Title: Crystal Structure and Site-Directed Mutagenesis Analyses of Haloalkane Dehalogenase LinB from Sphingobium sp. Strain MI1205
Okai M, Ohtsuka J, Imai LF, Mase T, Moriuchi R, Tsuda M, Nagata K, Nagata Y, Tanokura M
Ref: Journal of Bacteriology, 195:2642, 2013 : PubMed
Abstract


ESTHER: Okai_2013_J.Bacteriol_195_2642
PubMedSearch: Okai 2013 J.Bacteriol 195 2642
PubMedID: 23564170
Gene_locus related to this paper: sphpi-q6vqx3

Abstract

The enzymes LinBUT and LinBMI (LinB from Sphingobium japonicum UT26 and Sphingobium sp. MI1205, respectively) catalyze the hydrolytic dechlorination of beta-hexachlorocyclohexane (beta-HCH) and yield different products, 2,3,4,5,6-pentachlorocyclohexanol (PCHL) and 2,3,5,6-tetrachlorocyclohexane-1,4-diol (TCDL), respectively, despite their 98% identity in amino acid sequence. To reveal the structural basis of their different enzymatic properties, we performed site-directed mutagenesis and X-ray crystallographic studies of LinBMI and its seven point mutants. The mutation analysis revealed that the seven amino acid residues uniquely found in LinBMI were categorized into three groups based on the efficiency of the first-step (from beta-HCH to PCHL) and second-step (from PCHL to TCDL) conversions.
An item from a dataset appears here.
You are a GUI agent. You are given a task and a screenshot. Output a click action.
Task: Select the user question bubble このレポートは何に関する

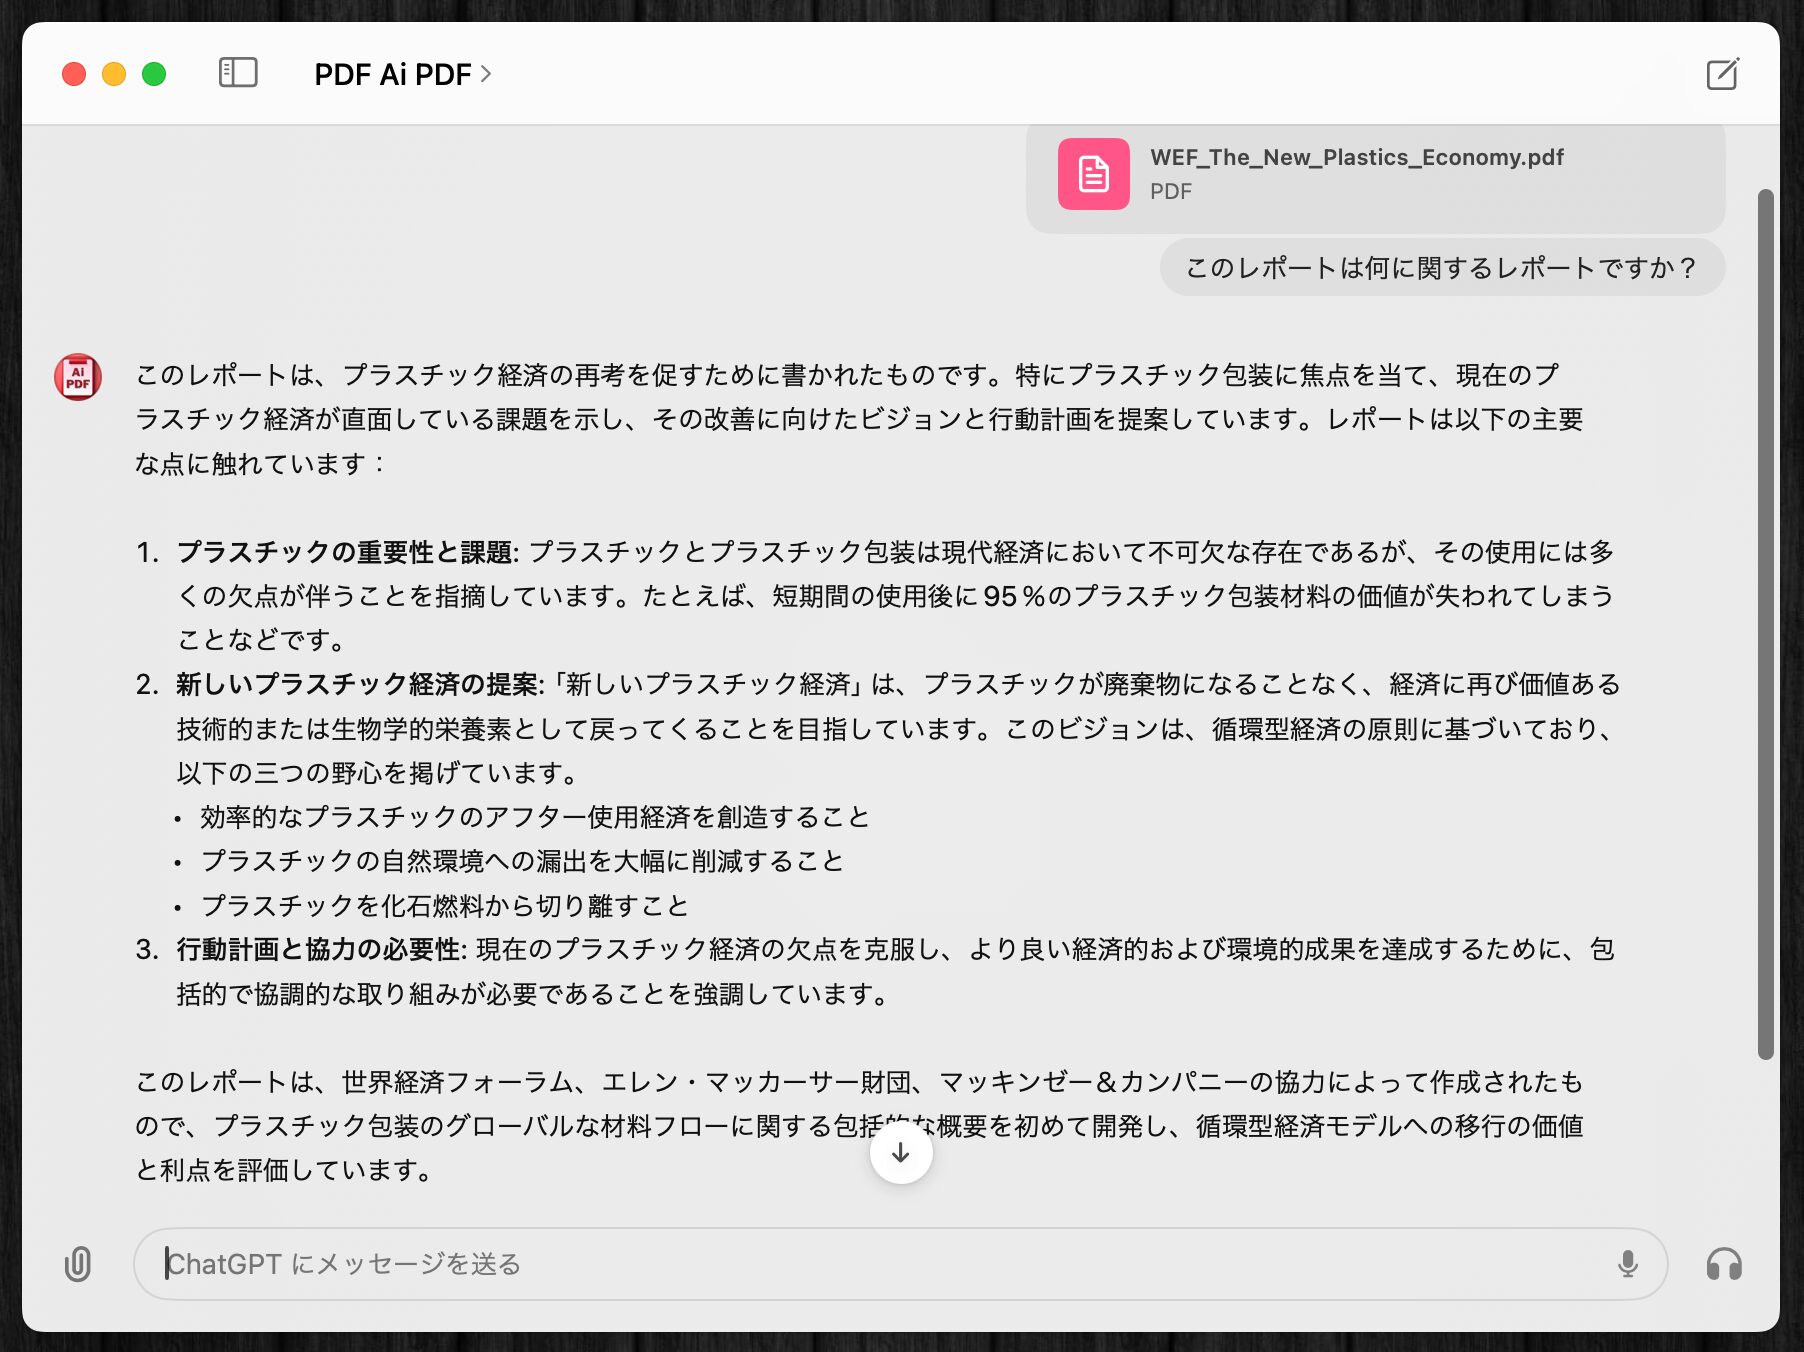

Crystal structure analyses of wild-type LinBMI and its seven point mutants indicated how each mutated residue contributed to the first- and second-step conversions by LinBMI. The dynamics simulation analyses of wild-type LinBMI and LinBUT revealed that the entrance of the substrate access tunnel of LinBUT was more flexible than that of LinBMI, which could lead to the different efficiencies of dehalogenation activity between these dehalogenases.